Task requirements
Going through the material below, output exactly the lines from the one containing "658x376 pixels. Task: Open" through the one containing "Task: Click the Edit permalink button", and no pictures.

Data supplied

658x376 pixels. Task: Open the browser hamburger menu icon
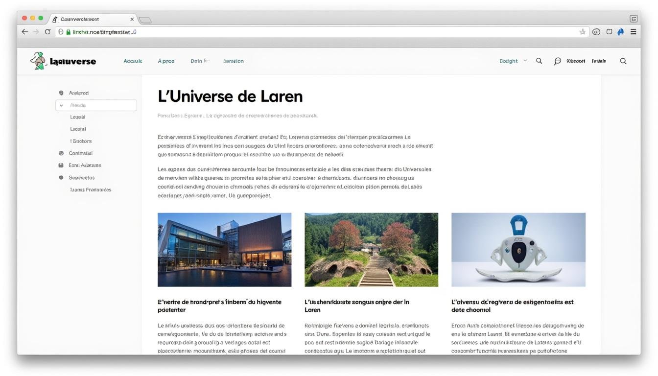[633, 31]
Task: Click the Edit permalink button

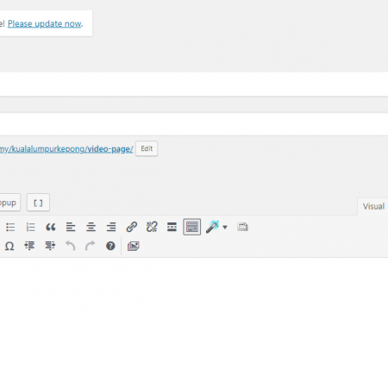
---
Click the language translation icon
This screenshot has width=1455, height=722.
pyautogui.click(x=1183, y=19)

Answer to the problem
658x376 pixels. Task: Open the browser hamburger menu icon
[633, 31]
Task: Click the Edit permalink button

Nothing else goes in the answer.